Sand flea bites can be a real bummer on the beach. The good news is that you don’t have to let them ruin your vacation! There are numerous ways to both prevent and treat sand flea bites while you’re soaking up the sun.
Table of Contents
1. Identity the Culprit
The first thing to know is that several types of insects and crustaceans get called “sand fleas.”
- True sand fleas (Tunga penetrans)
- Sand flies (Ceratopogonidae, Tabanidae, or Phlebotominae)
- Sand crabs or sand bugs (Emerita)
- Sand hoppers (Talitrus saltator)
- Chiggers (Trombicula)
Don’t worry! You don’t need to know all of these critters.
Chiggers, for example, don’t even live on the beach; they just get confused with a sand flea species nicknamed “jiggers.”
Here are 8 key differences between chiggers vs jiggers.
Meanwhile, sand crabs and sand hoppers don’t bite humans, so they’re harmless. Here’s the breakdown of actual sand fleas.
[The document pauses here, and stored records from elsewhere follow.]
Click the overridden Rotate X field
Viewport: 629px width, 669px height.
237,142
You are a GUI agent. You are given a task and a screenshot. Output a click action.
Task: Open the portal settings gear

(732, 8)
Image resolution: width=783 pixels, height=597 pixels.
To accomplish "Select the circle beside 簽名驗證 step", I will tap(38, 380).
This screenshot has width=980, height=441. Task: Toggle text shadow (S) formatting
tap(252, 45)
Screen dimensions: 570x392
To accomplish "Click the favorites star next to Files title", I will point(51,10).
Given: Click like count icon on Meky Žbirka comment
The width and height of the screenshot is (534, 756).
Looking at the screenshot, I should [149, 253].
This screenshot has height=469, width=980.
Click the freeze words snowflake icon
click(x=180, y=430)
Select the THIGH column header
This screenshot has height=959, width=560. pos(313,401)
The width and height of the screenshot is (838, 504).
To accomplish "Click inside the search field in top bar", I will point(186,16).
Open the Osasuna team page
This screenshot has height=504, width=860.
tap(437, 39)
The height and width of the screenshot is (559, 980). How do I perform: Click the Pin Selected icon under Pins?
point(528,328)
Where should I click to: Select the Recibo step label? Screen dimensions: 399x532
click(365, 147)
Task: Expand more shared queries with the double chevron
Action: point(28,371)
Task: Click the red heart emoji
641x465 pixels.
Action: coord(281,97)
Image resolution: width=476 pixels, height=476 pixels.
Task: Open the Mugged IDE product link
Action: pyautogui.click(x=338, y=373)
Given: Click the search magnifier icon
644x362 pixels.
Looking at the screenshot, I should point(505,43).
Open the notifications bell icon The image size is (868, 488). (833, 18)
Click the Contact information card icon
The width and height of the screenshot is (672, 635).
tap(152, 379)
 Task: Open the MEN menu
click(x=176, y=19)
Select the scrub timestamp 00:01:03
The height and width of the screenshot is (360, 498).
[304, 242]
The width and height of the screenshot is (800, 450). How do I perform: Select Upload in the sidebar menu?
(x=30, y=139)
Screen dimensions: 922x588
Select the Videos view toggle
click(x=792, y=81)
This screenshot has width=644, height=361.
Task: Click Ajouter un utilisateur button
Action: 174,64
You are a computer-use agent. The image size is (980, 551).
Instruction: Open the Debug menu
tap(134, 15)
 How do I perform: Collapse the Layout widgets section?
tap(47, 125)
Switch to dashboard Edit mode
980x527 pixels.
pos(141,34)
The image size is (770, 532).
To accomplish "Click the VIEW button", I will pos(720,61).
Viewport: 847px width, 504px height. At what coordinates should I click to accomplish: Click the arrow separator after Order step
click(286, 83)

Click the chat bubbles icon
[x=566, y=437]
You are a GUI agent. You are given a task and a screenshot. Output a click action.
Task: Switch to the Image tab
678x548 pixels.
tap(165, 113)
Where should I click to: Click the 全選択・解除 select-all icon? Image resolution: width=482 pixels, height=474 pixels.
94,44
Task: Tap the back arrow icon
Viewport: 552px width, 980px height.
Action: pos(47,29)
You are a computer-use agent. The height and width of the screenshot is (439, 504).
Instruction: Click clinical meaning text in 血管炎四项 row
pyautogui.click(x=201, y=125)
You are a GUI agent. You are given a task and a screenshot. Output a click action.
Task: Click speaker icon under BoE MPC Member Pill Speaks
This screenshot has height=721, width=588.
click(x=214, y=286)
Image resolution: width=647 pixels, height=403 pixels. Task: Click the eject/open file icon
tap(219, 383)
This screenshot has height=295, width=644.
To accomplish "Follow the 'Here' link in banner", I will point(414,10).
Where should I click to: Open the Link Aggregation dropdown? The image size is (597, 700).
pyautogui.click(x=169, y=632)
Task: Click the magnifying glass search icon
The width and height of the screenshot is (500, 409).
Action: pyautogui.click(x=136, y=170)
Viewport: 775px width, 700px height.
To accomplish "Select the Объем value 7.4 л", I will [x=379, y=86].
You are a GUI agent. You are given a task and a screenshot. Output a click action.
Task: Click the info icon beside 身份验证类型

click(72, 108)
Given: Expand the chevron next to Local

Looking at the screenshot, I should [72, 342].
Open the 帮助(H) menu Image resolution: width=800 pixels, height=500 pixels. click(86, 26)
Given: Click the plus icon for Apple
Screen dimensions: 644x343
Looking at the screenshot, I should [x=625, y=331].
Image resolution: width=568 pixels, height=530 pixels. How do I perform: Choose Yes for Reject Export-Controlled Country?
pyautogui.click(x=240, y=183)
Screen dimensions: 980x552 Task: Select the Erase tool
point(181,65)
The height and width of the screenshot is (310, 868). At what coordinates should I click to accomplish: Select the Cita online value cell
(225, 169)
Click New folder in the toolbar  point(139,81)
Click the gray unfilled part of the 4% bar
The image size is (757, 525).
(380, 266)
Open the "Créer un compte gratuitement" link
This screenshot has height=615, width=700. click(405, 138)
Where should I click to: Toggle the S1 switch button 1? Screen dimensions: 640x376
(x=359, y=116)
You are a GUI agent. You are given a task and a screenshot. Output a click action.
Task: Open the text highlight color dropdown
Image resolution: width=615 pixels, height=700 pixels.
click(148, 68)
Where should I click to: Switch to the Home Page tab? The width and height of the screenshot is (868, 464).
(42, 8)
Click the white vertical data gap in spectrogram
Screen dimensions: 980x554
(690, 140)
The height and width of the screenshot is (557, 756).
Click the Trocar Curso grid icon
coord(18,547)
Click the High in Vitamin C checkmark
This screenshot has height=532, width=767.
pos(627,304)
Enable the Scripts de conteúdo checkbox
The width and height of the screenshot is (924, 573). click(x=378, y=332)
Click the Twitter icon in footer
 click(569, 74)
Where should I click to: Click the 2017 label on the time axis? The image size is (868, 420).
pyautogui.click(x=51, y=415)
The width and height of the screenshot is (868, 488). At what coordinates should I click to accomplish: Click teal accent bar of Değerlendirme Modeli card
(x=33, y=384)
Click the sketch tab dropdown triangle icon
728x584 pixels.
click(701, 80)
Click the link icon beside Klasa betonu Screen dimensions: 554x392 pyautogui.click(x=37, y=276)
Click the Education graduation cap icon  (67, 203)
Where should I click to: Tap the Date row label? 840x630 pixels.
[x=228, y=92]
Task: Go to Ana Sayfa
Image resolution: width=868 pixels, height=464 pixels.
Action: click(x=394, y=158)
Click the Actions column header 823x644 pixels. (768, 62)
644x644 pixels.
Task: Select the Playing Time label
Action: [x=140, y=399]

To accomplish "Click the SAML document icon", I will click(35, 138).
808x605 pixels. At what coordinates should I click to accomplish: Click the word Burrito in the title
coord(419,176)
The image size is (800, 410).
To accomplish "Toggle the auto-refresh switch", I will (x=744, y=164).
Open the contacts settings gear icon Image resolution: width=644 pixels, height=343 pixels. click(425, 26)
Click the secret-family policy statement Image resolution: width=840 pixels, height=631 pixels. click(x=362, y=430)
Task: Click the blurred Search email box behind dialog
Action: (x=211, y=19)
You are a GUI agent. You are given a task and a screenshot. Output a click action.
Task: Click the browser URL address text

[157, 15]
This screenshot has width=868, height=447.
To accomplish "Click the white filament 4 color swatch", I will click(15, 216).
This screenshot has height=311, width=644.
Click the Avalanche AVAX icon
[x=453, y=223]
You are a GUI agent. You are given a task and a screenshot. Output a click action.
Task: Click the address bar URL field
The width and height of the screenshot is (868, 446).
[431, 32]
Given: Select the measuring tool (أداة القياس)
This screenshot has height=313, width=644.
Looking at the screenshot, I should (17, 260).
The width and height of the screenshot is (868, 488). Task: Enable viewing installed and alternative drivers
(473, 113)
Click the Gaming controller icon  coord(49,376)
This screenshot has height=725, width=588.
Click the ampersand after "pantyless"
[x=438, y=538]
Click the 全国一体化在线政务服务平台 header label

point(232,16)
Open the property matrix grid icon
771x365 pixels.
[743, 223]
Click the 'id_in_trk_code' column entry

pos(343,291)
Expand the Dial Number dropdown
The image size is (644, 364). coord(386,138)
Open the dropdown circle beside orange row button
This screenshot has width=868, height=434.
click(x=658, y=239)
There are only two sand flea species that you need to be concerned about: true sand fleas and sand flies.
Sand Flea Bites
True sand fleas are found on the beaches of Central and South America. They look a bit like ticks with round, engorged bellies, and they feed on blood as well.
Female sand fleas are the most dangerous since they burrow in the feet of human hosts to help them lay eggs. Wounds typically start with small, whitish bites that worsen and blacken over time.
If the wounds become infected, they can cause everything from pain and inflammation to debilitating and even life-threatening conditions like gangrene.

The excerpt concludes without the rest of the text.